= Task to carry out =
Every line that holds the word "next" needs to be copied from the data below.

= Supplied material =
----

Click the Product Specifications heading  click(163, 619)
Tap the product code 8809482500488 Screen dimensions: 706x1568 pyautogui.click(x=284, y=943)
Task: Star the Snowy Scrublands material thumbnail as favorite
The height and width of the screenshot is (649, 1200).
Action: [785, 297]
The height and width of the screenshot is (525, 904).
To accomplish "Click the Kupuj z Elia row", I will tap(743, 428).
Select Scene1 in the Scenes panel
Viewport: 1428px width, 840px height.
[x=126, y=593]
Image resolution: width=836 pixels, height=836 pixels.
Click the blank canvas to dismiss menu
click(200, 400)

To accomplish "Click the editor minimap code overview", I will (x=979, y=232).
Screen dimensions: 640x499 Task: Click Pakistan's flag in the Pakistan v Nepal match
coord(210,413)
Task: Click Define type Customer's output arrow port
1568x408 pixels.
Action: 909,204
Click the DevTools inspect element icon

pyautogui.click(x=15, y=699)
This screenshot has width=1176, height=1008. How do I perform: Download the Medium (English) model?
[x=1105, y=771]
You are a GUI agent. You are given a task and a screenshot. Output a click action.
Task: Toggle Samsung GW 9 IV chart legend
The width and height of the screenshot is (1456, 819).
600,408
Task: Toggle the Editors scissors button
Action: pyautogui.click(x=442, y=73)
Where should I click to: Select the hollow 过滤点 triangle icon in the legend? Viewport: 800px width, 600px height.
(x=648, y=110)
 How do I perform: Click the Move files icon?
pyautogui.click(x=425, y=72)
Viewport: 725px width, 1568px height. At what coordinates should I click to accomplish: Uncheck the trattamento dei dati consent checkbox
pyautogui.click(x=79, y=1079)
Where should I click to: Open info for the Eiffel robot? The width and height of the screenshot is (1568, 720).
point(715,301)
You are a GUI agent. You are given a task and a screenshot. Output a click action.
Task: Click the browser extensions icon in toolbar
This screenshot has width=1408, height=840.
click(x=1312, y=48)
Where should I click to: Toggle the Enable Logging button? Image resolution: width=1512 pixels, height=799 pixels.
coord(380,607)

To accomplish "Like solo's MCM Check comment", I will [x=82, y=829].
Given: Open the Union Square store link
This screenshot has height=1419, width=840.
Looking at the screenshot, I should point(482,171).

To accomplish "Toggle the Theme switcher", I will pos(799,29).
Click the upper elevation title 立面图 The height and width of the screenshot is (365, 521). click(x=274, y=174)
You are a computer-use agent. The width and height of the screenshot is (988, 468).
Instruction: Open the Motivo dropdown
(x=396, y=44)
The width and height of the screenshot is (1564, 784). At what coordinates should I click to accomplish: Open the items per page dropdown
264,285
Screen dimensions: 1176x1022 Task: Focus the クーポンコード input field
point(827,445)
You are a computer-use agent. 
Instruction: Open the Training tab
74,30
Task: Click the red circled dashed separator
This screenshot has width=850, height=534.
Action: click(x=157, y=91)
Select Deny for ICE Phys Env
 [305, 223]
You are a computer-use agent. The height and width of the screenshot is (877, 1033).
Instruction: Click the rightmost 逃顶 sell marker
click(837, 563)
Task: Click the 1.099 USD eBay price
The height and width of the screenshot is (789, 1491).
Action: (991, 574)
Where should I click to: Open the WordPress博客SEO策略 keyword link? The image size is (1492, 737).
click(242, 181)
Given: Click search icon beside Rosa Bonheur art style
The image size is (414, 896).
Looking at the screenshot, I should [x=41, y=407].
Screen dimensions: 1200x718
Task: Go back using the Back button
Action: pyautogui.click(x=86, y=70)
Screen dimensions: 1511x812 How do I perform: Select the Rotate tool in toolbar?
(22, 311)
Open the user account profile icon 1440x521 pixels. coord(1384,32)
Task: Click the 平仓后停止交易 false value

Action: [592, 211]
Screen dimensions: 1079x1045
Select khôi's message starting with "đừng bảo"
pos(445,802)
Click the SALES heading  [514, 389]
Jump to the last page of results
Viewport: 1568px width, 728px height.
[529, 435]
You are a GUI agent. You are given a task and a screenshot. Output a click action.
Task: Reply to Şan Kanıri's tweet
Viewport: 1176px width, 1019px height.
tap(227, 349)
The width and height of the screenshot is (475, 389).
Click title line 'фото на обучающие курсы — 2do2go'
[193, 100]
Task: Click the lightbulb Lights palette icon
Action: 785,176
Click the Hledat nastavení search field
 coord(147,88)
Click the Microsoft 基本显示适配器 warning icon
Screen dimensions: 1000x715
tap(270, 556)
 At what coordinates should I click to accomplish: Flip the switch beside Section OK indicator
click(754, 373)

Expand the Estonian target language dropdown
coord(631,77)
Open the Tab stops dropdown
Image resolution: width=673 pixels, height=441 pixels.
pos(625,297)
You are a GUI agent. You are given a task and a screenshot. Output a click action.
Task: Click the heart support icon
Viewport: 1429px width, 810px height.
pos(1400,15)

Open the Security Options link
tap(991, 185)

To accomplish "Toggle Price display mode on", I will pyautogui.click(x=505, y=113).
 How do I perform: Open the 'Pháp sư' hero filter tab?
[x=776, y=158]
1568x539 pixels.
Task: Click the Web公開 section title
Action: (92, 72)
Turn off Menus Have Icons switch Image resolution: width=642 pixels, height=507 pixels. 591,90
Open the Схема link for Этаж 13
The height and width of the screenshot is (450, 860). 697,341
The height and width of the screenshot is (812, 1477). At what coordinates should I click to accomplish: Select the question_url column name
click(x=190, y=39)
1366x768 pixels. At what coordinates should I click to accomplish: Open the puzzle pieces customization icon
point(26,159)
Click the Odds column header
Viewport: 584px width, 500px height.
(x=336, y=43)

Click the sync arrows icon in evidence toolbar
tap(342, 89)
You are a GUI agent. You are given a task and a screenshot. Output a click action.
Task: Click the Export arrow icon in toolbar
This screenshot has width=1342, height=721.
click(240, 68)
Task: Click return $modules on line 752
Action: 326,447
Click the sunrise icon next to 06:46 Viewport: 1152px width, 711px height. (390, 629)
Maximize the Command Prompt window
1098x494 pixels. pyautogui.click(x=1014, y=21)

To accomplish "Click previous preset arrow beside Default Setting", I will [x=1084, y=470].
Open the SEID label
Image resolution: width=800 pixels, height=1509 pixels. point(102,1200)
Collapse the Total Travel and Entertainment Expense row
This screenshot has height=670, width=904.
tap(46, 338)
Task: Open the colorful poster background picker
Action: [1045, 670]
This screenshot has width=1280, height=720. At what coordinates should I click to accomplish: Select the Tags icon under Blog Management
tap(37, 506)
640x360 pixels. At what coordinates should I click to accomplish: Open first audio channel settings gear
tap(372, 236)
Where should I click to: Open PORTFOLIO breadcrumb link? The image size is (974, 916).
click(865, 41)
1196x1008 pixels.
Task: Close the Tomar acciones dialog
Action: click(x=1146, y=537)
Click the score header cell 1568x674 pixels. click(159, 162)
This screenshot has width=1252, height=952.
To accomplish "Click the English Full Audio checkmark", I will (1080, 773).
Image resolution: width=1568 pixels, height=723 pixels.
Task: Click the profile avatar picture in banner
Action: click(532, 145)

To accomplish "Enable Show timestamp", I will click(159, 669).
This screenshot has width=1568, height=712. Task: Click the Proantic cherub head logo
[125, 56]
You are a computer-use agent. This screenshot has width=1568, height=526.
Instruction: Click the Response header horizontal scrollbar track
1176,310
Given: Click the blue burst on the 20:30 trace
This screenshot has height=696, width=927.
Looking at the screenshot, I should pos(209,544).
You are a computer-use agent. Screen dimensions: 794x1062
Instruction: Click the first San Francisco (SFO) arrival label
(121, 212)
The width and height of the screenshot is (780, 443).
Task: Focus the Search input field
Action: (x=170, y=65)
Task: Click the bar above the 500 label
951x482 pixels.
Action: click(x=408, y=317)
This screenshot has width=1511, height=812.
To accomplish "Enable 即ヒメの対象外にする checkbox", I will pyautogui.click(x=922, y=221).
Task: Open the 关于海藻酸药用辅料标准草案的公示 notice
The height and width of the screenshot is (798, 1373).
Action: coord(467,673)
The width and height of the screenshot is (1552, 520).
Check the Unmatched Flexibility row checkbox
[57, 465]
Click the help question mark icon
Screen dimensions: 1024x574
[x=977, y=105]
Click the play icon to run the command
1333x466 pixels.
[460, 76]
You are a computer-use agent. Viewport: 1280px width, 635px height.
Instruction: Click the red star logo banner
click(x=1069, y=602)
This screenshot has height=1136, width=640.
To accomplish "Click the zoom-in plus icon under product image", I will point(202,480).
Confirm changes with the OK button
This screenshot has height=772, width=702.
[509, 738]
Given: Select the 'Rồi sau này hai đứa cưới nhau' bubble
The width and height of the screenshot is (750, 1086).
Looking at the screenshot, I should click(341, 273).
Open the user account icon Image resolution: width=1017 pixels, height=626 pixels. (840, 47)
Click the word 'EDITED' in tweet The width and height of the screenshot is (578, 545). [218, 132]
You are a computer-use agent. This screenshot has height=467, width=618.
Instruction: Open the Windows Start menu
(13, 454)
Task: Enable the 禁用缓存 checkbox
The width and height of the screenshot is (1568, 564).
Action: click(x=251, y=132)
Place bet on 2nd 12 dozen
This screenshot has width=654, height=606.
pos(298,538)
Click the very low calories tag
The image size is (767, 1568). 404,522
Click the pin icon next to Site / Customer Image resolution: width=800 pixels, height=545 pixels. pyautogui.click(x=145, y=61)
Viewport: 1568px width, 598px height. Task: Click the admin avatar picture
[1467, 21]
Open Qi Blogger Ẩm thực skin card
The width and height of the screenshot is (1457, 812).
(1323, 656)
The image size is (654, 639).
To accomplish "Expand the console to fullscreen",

----

= Answer for the task =
Click the sunrise icon next to 06:46 Viewport: 1152px width, 711px height. (390, 629)
Click the pin icon next to Site / Customer Image resolution: width=800 pixels, height=545 pixels. pyautogui.click(x=145, y=61)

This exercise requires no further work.